I’ve submitted a custom GSoC proposal titled “Documenting and Improving Cmm”, and I wanted to share it here with the community — both for feedback and to spark discussion on some possible refinements.

https://drive.google.com/drive/folders/1Nw2h4cKNJBnU0yBEVXHNq0J4vw_IW27Y

The project begins with a documentation phase focused on Cmm, which is central to GHC’s backend but remains under-documented and fragmented. After that, the work could proceed in one of two directions:


:jigsaw: Route A: LLVM Backend Improvements

  • Replace GHC’s internal LLVM AST with a maintained library like llvm-codegen or llvm-pretty, which now supports parsing and round-tripping textual IR.
  • This would simplify GHC’s LLVM backend and make it easier to support new LLVM versions.
  • It could also introduce optional Cabal/Stack dependency support for the LLVM backend. Since the native codegen would remain available, GHC itself wouldn’t strictly depend on Hackage — only the LLVM backend would.

:warning: However, I understand that some GHC developers may be reluctant to introduce Hackage dependencies inside GHC, even if they’re optional. As an alternative, I’ve considered documenting and polishing GHC’s existing internal LLVM AST, and offering it as a standalone library. This could serve both GHC and external tools, while staying closer to the status quo.


:gear: Route B: SSA-Based Register Allocation (or ANF-Style Alternatives)

Benjamin Maurer previously attempted to improve register allocation in the native Cmm backend by introducing live range splitting. However, because variables in Cmm are mutable and can be redefined, lifetimes were hard to track precisely.

To address this, he introduced SSA-like annotations, giving variables single definitions and explicit value flow.
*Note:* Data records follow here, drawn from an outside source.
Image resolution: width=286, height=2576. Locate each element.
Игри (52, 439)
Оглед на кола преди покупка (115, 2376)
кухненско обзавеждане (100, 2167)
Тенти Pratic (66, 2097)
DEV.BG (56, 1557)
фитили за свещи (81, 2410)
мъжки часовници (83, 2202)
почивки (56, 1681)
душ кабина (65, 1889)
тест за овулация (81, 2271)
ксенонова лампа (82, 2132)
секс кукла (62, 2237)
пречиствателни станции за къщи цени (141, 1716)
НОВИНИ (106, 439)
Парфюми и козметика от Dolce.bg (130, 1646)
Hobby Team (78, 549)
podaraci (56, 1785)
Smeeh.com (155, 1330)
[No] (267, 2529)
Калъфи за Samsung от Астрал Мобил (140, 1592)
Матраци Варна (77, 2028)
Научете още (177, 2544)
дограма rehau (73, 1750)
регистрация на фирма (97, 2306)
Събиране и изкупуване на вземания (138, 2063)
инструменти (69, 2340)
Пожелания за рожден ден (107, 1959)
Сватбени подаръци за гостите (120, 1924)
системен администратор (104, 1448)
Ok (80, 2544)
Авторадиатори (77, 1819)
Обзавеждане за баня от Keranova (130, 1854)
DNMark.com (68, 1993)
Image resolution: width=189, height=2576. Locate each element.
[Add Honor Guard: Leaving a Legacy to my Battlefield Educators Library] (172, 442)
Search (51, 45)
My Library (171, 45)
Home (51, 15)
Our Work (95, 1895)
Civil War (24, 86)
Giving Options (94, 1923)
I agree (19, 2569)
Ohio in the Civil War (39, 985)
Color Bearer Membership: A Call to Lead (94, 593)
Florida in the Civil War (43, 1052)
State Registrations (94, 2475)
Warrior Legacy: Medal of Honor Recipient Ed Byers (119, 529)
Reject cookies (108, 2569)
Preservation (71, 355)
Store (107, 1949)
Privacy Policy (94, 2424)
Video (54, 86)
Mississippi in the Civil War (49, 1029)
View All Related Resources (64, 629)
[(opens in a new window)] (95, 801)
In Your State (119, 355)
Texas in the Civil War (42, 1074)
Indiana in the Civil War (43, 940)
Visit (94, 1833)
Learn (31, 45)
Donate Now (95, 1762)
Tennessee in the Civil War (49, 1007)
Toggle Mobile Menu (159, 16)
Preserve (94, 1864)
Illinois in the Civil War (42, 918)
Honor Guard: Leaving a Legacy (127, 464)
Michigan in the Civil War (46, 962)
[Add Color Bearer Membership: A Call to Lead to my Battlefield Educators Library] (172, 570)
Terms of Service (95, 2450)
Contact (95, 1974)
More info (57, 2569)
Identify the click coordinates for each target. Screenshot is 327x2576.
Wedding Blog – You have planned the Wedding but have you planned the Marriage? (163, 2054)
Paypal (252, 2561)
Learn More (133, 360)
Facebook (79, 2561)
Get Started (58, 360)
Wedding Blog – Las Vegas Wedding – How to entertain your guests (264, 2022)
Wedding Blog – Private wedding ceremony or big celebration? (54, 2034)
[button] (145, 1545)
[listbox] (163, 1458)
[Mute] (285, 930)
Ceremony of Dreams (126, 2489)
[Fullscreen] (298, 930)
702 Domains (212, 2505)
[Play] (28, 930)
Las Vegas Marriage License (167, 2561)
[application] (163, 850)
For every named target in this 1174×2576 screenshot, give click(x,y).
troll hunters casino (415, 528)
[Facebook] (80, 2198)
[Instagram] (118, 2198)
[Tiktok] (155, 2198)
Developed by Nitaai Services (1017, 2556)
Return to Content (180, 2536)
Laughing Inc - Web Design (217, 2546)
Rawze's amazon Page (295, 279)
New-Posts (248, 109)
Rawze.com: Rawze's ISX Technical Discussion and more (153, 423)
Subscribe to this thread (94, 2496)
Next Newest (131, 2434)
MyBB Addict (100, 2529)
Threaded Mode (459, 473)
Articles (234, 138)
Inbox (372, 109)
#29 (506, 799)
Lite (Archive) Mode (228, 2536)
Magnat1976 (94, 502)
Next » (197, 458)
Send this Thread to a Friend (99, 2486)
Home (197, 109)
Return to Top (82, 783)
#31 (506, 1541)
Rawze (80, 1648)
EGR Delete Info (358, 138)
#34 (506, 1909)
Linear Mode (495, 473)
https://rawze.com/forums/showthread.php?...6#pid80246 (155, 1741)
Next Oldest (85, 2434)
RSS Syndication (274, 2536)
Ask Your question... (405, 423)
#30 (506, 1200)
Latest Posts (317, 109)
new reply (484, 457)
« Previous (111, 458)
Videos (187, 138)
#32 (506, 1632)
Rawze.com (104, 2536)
Unfortunately, his implementation also introduced a novel SSA-aware graph allocator, different from traditional Briggs-style allocators. It turned out to be slower at both compile-time and runtime than the well-optimized linear allocator, and was never merged.

My proposed refinement is simpler:
:heavy_check_mark: Use Benjamin’s SSA representation, but pair it with the existing Cmm graph allocator — extended only with live range splitting. This avoids new allocator complexity while retaining the clarity of SSA.

Alternatively, I’ve been experimenting with ANF-style transformations that eliminate redefinition and mutation, offering SSA-like benefits without requiring explicit SSA conversion.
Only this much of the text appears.